Sometimes I feel like my day is full of starts and interruptions, and that I rarely get to actually finish and accomplish anything. Why is it that mothering, despite all the time and energy, frequently lacks a sense of accomplishment? I begin the day by starting to drink a cup of coffee but that much-needed cup of caffeine rarely gets finished before it goes cold; I begin getting dressed before having to run after a toddler who is running around the house with a sharp screwdriver (where did he get that?!) and settle with half an outfit and no makeup or hair done; I start to check email but can read but not write back to messages. I recently got a gently used piano and am enthusiastically trying to get my skills back but can only play a few measures worth of Clair de Lune until tiny hands join mine on the keyboard, and run up and down the keys. The ensuing scene resembles Sesame Street's Animal on the drums but on the piano. Several years ago, I was finishing writing my dissertation when my first was just born. I thought that writing a dissertation and caring for a newborn would be a snap but I soon learned that the two are not easily compatible and that, in the long run, if a mother is to write, read, or create something, it will have to be on her own time, in the margins of her day. The problem is that when mothering duties are done, mothers are likely exhausted to the point where any creative or intellectual activity becomes difficult. Anyone with young children can attest to that fact.

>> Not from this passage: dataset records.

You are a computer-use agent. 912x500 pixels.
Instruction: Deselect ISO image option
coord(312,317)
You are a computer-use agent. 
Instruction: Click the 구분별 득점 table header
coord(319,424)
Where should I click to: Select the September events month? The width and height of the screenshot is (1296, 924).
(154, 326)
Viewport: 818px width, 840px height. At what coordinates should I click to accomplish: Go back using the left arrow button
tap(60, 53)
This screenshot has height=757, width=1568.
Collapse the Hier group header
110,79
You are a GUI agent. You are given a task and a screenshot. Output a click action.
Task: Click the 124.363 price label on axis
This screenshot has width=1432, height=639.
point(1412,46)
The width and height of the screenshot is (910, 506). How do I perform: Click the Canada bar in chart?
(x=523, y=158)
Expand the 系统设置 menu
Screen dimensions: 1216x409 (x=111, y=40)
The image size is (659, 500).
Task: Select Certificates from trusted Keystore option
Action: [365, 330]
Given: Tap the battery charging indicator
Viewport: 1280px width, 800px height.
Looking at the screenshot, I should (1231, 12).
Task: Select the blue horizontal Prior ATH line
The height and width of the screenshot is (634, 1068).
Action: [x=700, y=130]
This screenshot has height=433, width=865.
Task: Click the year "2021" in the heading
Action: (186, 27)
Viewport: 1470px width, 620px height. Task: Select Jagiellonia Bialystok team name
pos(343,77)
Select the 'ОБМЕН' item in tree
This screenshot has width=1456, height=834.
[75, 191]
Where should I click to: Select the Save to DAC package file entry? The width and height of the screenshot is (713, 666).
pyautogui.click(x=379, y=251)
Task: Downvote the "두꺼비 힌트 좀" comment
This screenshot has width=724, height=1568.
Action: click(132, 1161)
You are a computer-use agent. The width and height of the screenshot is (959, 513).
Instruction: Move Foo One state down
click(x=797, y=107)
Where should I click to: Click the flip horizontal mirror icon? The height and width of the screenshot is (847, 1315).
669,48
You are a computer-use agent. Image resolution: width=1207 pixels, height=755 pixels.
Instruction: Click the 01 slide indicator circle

I’m calling this blog “Instantly Interruptible” because I feel such a resonance with Tillie Olsen’s quote. I sympathize with her desire to create something, and her frustration at having to balance the very urgent needs of young children with the longings of the soul for creativity, thought, and…some peace and quiet. To that end, I often end my day by curling up with a good book. Ah….after hours of pots and pans (and yes, pianos) banging, and children engaging in screaming competitions, introversion looks pretty darn good! I am an avid reader—I need to read in order to put myself back together, to calm myself, and nurture some much needed stillness. In this blog, I hope to share thoughts of mothering, writing, and reading with you. Like my life right now, it will probably be a bit unstructured, maybe a bit erratic in its schedule, but it will be from the heart, urgent, and, like mothering, a labor of love.

I would be honored if you would join me.